## Text and item location data

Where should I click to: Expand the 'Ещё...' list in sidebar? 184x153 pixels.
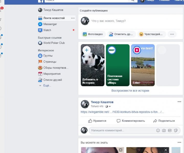[x=47, y=86]
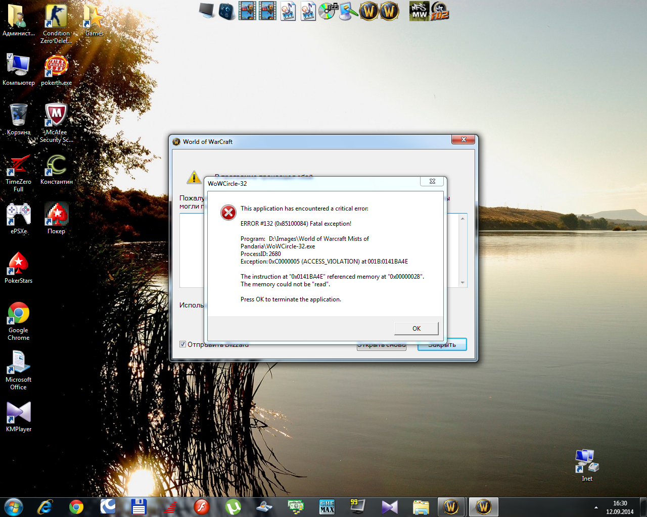
Task: Click the taskbar clock showing 16:30
Action: point(620,507)
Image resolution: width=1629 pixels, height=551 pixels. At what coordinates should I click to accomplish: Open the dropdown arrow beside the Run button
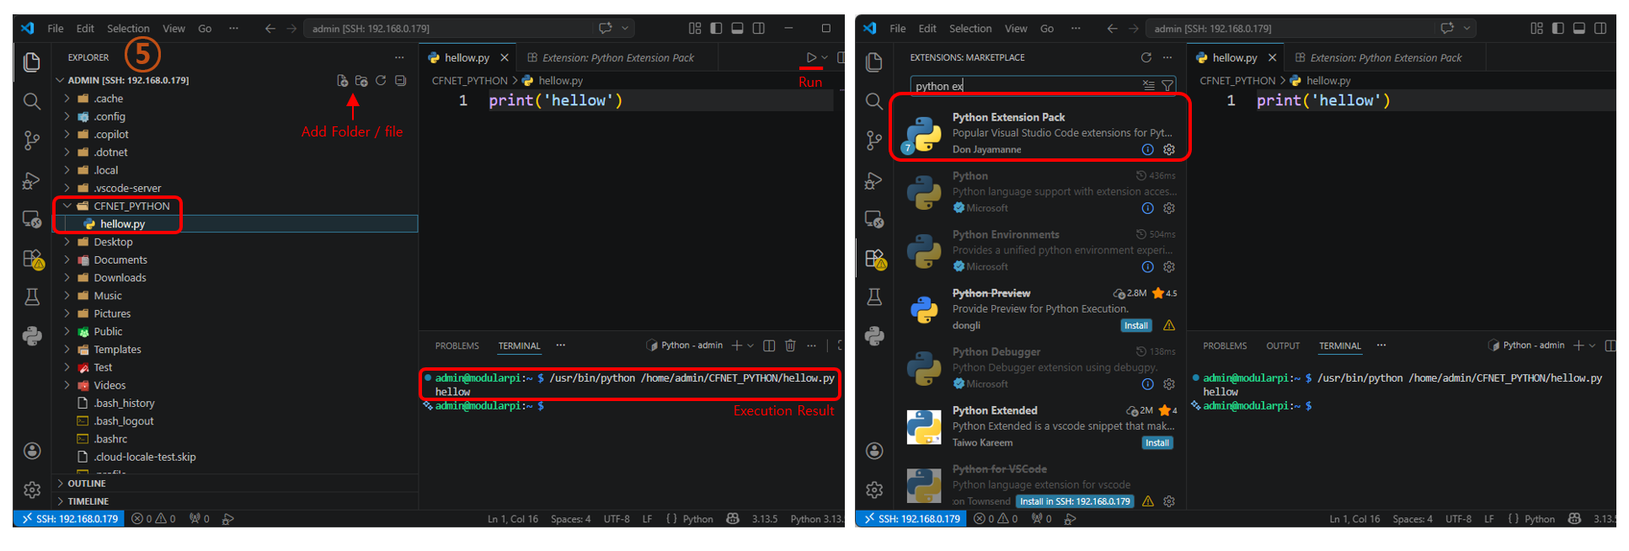(x=825, y=57)
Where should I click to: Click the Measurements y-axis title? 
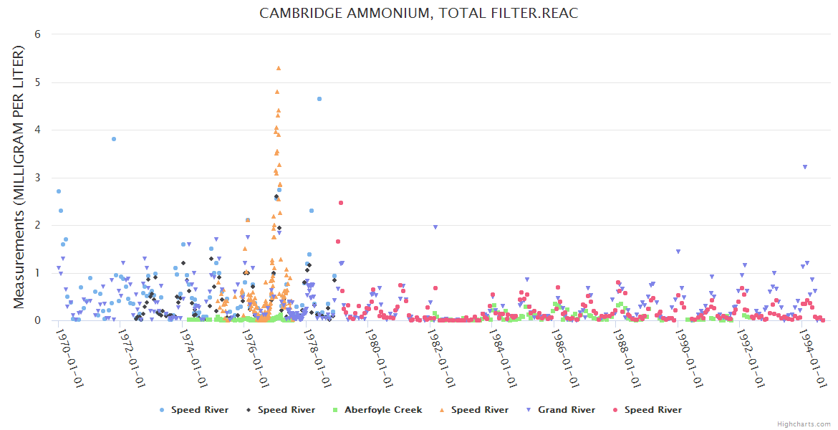pyautogui.click(x=19, y=178)
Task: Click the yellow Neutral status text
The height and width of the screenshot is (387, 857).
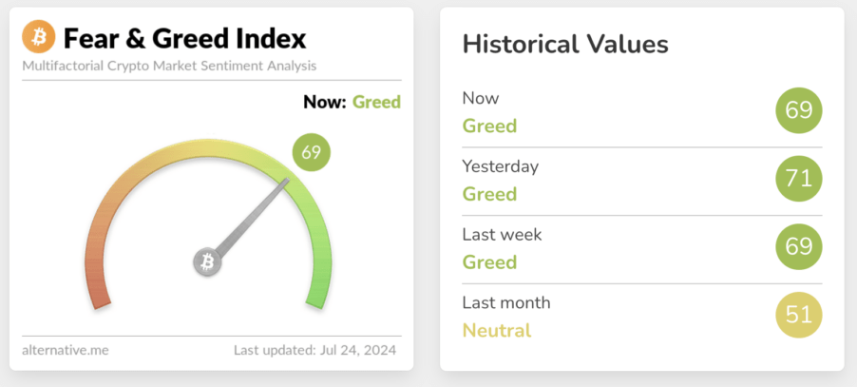Action: [x=496, y=331]
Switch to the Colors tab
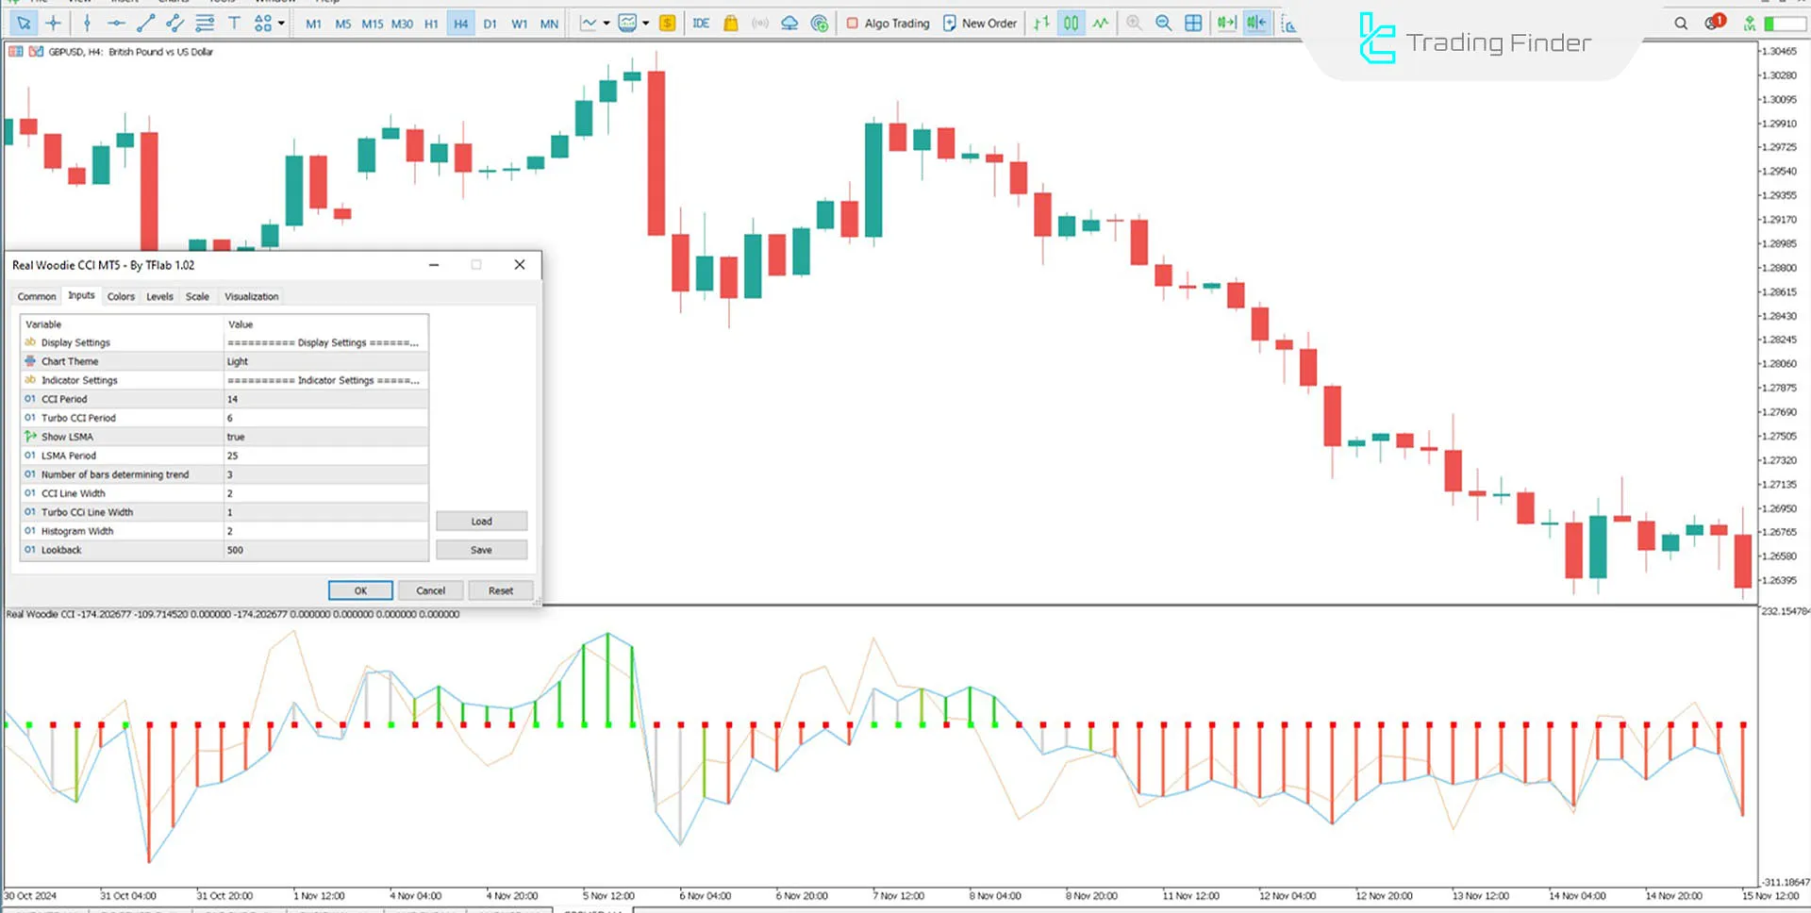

## Short problem
Retype all of the data above word for word, leaving out the pictures.

## Solved exercise
Where should I click to: Expand the 'Ещё...' list in sidebar? 184x153 pixels.
[x=47, y=86]
Task: Click the taskbar clock showing 16:30
Action: point(620,507)
Image resolution: width=1629 pixels, height=551 pixels. At what coordinates should I click to accomplish: Open the dropdown arrow beside the Run button
(x=825, y=57)
Where should I click to: Click the Measurements y-axis title? 
pyautogui.click(x=19, y=178)
Task: Click the yellow Neutral status text
The height and width of the screenshot is (387, 857).
Action: [x=496, y=331]
Switch to the Colors tab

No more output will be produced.